Transcurren los años, el paseo del Prado llega sin merma de su hermosura a la época actual, la era Manzano. Claro que ahora no son ya los madrileños quienes acuden allí para "verse", sino multitud de extranjeros atraídos por la galaxia de tesoros artísticos que los museos de la zona ofrecen a su contemplación. Se dejan sus buenos dineritos, se maravillan con la belleza del entorno, siguen solazándose a la sombra de los frondosos árboles, como antaño.

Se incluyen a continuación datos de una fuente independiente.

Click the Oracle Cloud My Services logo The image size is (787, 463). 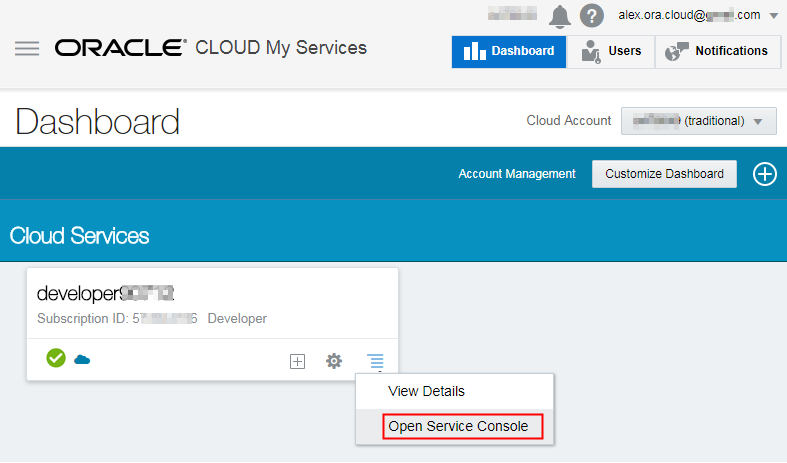coord(211,48)
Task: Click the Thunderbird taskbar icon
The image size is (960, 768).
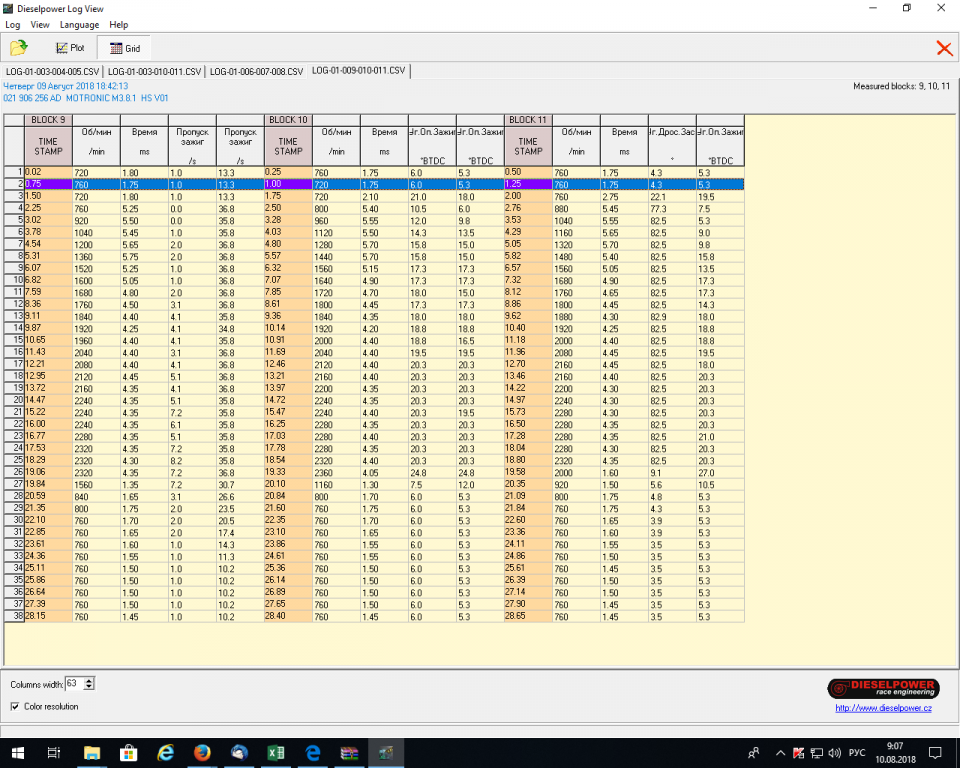Action: click(x=239, y=752)
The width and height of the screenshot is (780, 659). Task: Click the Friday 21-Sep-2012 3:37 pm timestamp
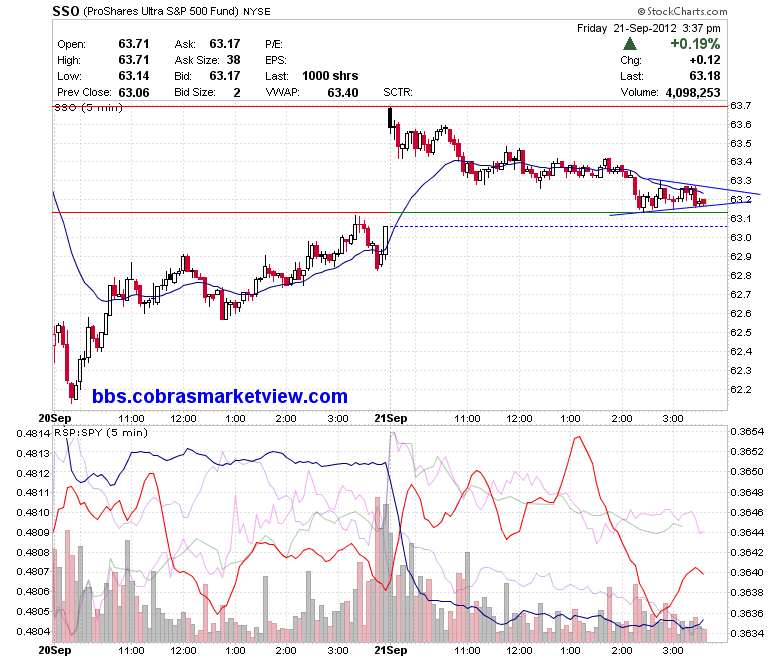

Realmente, es el Prado un área prócer, palaciega, que dignificaría cualquier ciudad europea. La vedette sigue siendo el museo que lleva su nombre, pero están también el Thyssen, el Reina Sofía, el del Ejército -patrimonio de Madrid que ahora pretenden, absurdamente, robarle-, el de la Marina, las emblemáticas fuentes mencionadas, el palacio de Buenavista -con su magnífico jardín-, el de Linares -que ha ahuyentado a sus fantasmas para sumarse sin reticencias al esplendor urbano-, el de Comunicaciones -la obra que no cesa, ¡qué le vamos a hacer!, creíamos que Borrell le había hecho en su época de ministro todo cuanto era menester, y resulta que no-, el Banco de España, los dos hoteles emblemáticos de la belle époque frente a frente, la augusta iglesia de los Jerónimos -nuestra Westminster si pensamos en antiguos casamientos reales- la Bolsa, el monumento a los Caídos, la Puerta de Alcalá y el Retiro ahí arriba -a un paso- el Botánico, la entrañable cuesta de Moyano... ¿Hay quién dé más? Pero "ellos" tenían sierras mecánicas y maquinitas cada vez más perfectas para elevar a los podadores hasta las copas altivas y recónditas, y ya se sabe cómo son los niños: imposible superar la tentación de utilizar un juguete letal. Un año se animaron a efectuar una podilla en candelabro ante las mismísimas narices del Museo del Prado; al siguiente, un desmochadillo frente al Banco de España. Se ve que las máquinas pedían "más madera, es la guerra", de modo que les dieron el caprichito desmochando ya gravemente los árboles del bulevar, entre Neptuno y Atocha. No fue una "limpieza étnica", no hicieron distingos entre especies ni cronologías, y aquel paseo umbroso, deleite en plena canícula, a eso de las dos de la tarde, es una tremenda, una vergonzosa solanera. Viva la sensibilidad y la inteligencia.